Jason: Welcome to another episode of Build Things on Purpose, part of the Break Things on Purpose podcast. In our build episodes, we chat with the engineers and developers who create tools that help us build modern applications, or help us fix them when they break. In this episode, JJ Tang, co-founder of Rootly, joins us to chat about incident response, the tool he’s built, and the lessons he’s learned from incidents.
So, in this episode, we’ve got with us JJ Tang, who’s the co-founder of a company and a tool called Rootly, welcome to the show.
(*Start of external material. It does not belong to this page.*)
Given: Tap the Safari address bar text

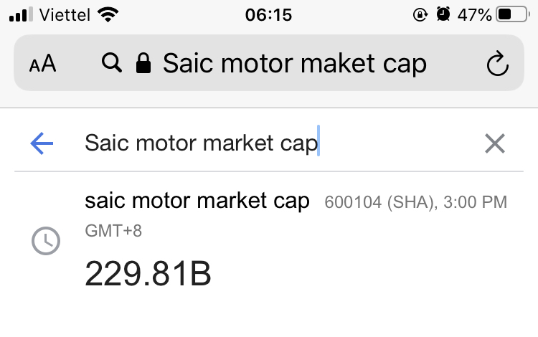Looking at the screenshot, I should coord(295,63).
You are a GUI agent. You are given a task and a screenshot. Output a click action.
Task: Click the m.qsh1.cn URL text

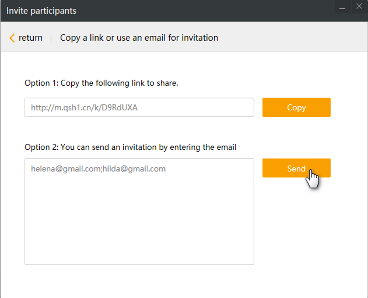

JJ: Thank you, Jason, super excited to be here. Big fan of what you guys are doing over at Gremlin and all things Chaos Engineering. Quick intro on my side. I’m JJ, as you mentioned. We are building Rootly, which is an incident management platform built on top of Slack.
So, we help a bunch of different companies automate what we believe to be some of the most manual and tedious work when it comes to incidents, like creating virtual war rooms, Zoom Bridges, tracking your action items on Jira, generating your postmortem timeline, adding the right responders, and generally just helping build that consistency. So, we work with a bunch of different fast-growing tech companies like Canva, Grammarly, Bolt, Faire, Productboard, and also some of the more traditional ones like Ford and Shell. So, super excited to be here. Hopefully, I have some somewhat engaging insight, I hope. [laugh].
Jason: Yeah, I think you will because in our discussions previously, we’ve always had fantastic conversations. So, you’ve kind of covered a lot of the first question that I normally ask, and that’s what did you build? And so as you explained, Rootly is an incident management tool; works with Slack. But that naturally leads into the other question that I asked our Build Things guests, and that’s why did you build this? Was it something from your experience as an engineer that you’re just like, “I need a tool to solve this?” What’s the story behind Rootly?
JJ: Yeah, definitely. Sorry to jump the gun on the first question. I was a little bit too excited, I think. But yeah, so my co-founder, and I—his name is Quinton—we both used to work at Instacart, the grocery delivery startup. He was there super, super early days; he was actually one of the first SREs there and kind of built out that team.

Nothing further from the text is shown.